> **Data section**:
>>>>>

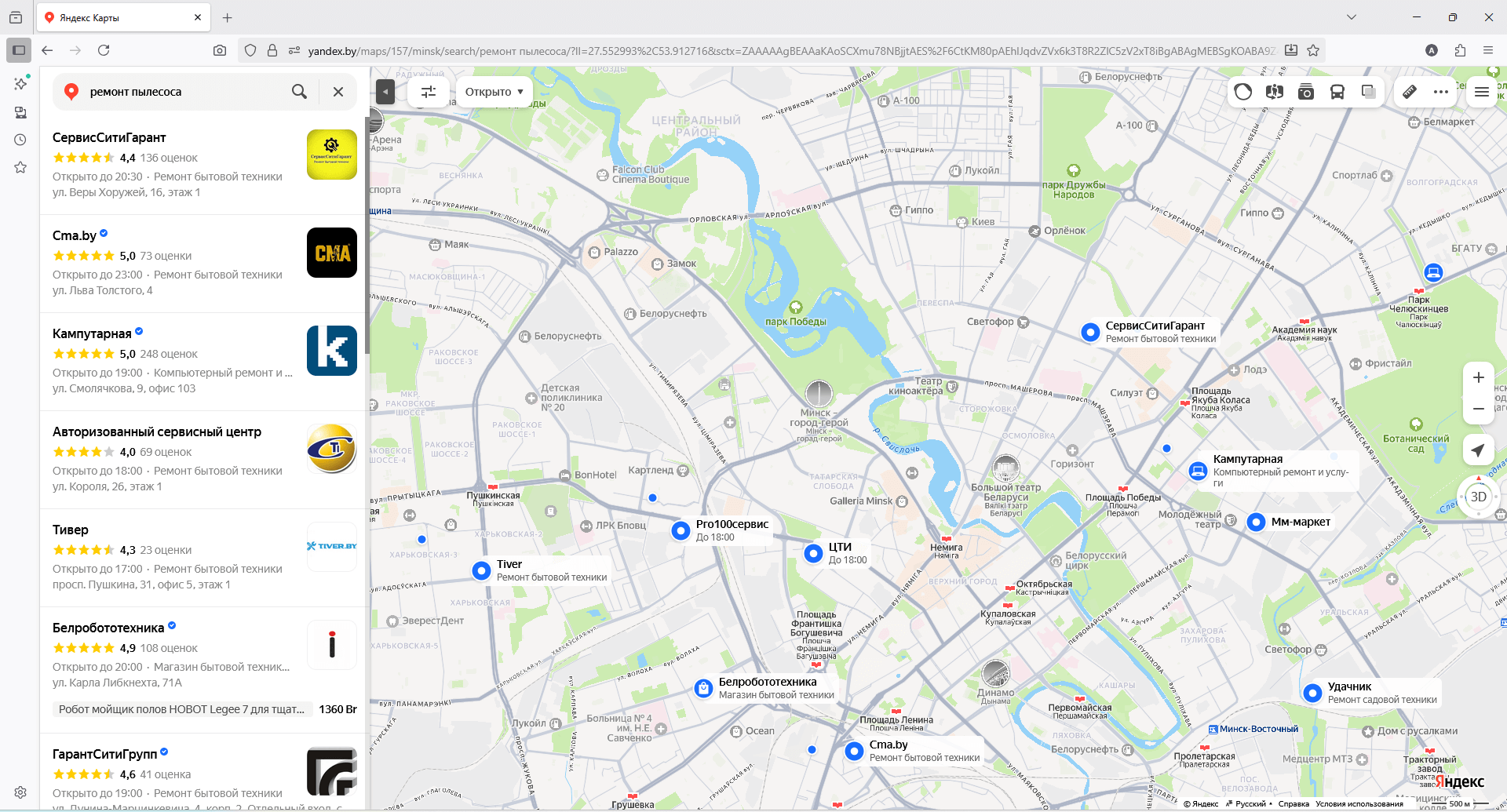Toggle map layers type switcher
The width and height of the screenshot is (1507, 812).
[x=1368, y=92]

<<<<<
>>>>>

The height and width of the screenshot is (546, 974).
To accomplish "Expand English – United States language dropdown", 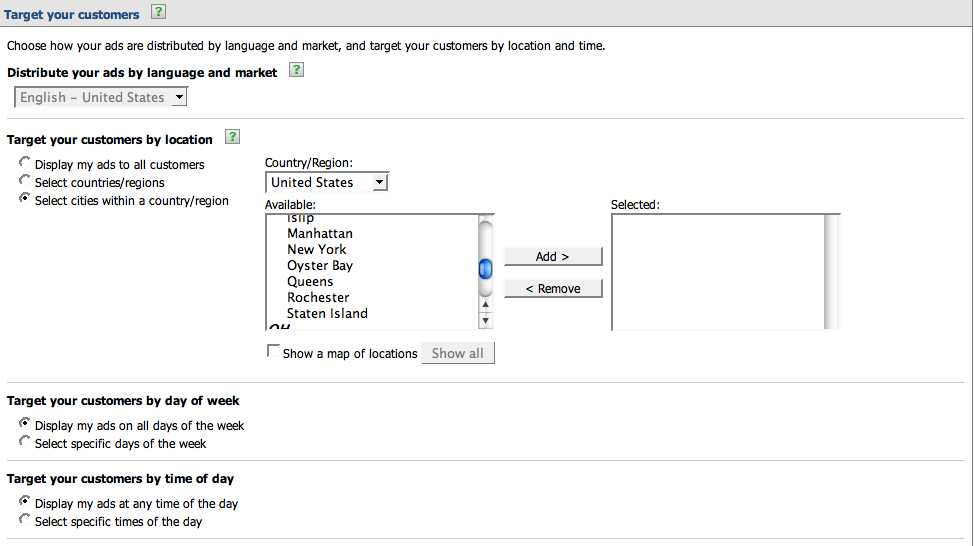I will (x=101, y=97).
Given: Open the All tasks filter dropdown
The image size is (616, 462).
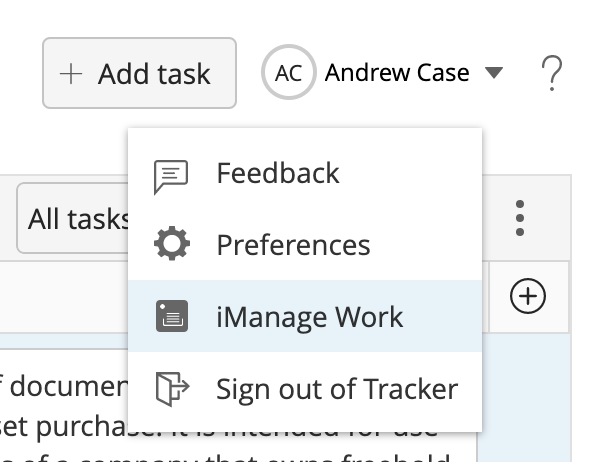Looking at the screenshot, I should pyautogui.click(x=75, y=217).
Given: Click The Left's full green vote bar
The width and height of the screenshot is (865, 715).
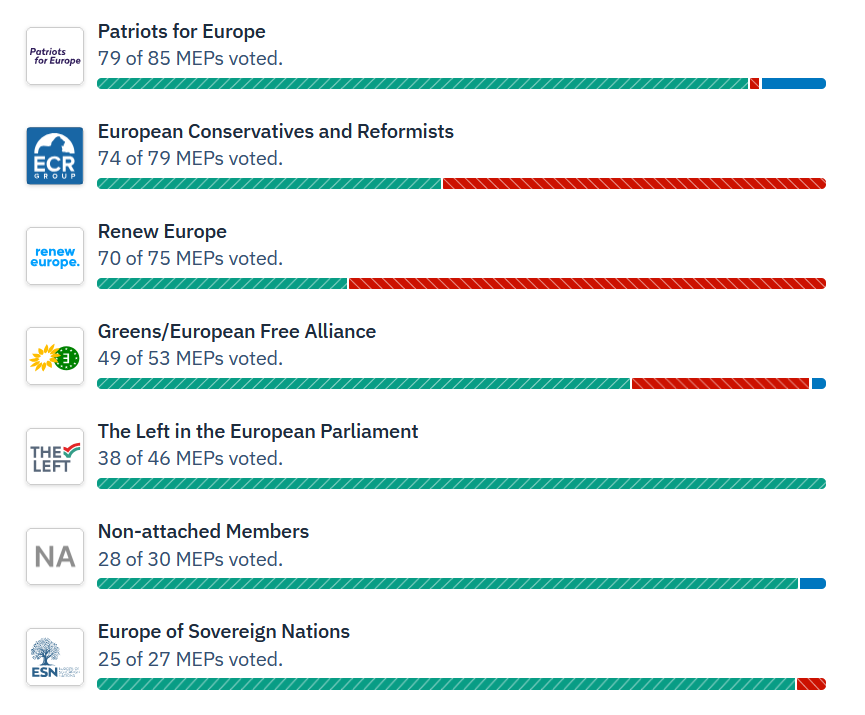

<<<<<
>>>>>

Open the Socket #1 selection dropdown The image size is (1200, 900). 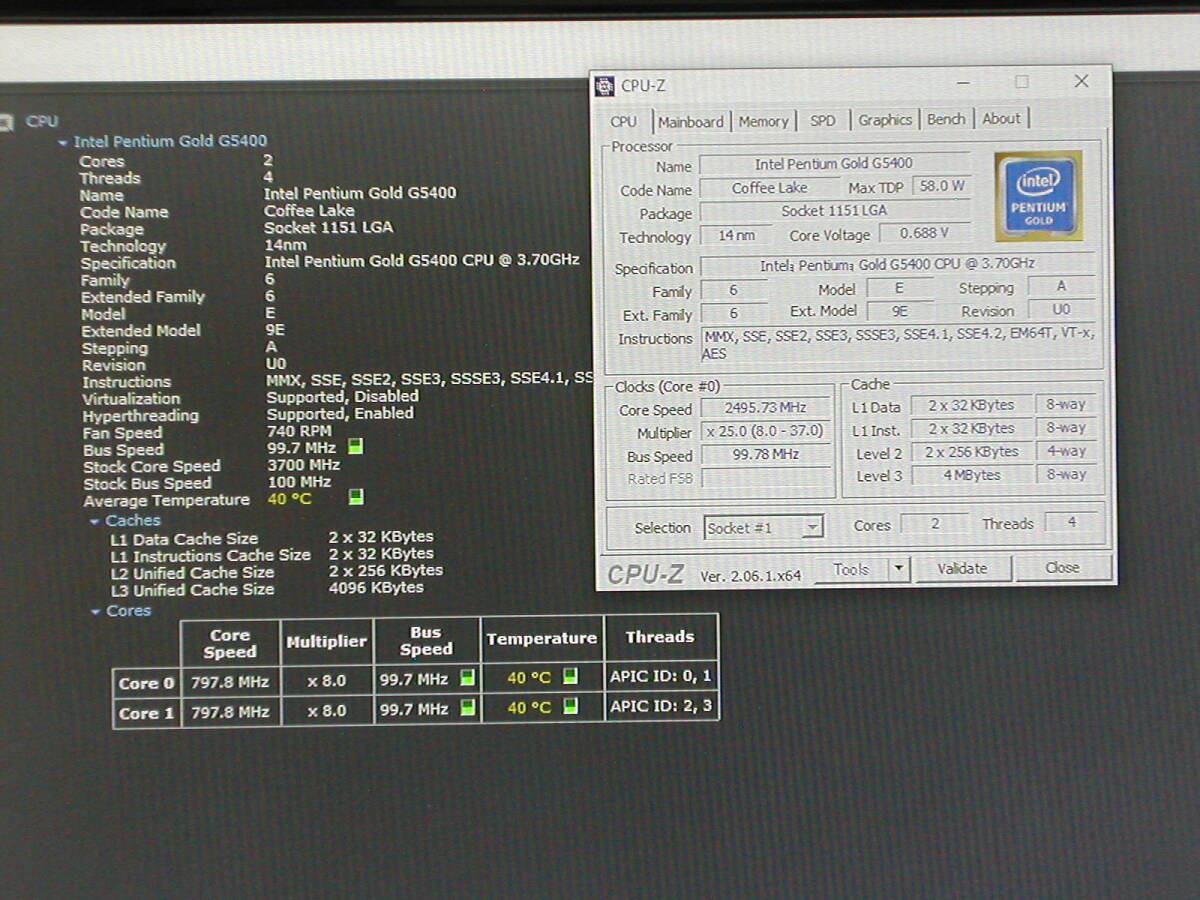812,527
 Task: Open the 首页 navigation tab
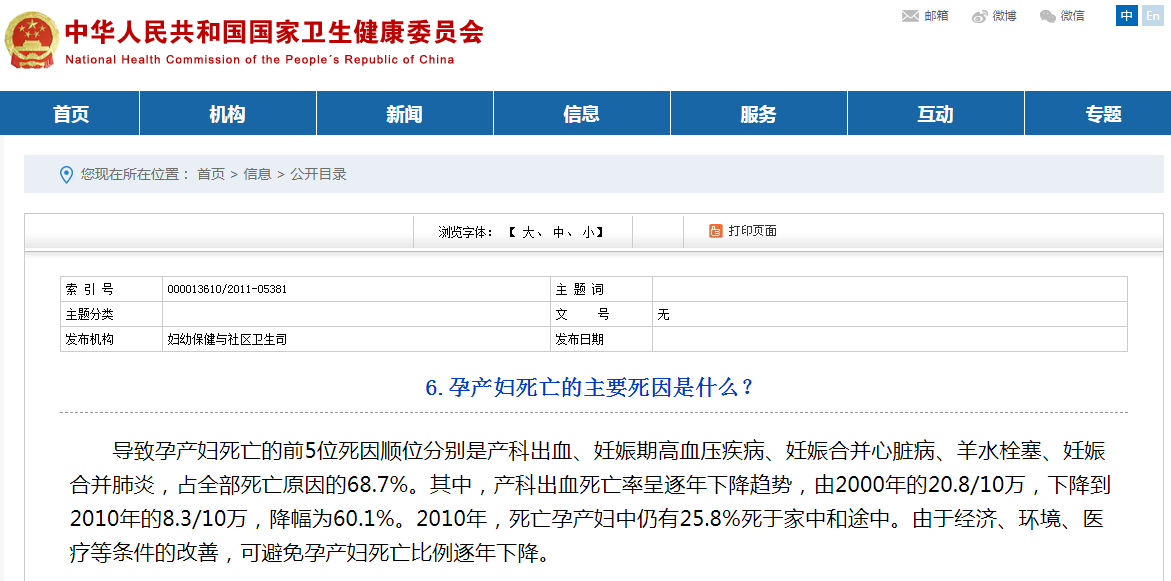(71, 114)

<<<<<

> **Instructions for the task**:
Echo back the stretch from the line containing "Toggle map layers type switcher" through the line containing "[x=1368, y=92]", leaving out the pictures.

> **Output for this exercise**:
Toggle map layers type switcher
The width and height of the screenshot is (1507, 812).
[x=1368, y=92]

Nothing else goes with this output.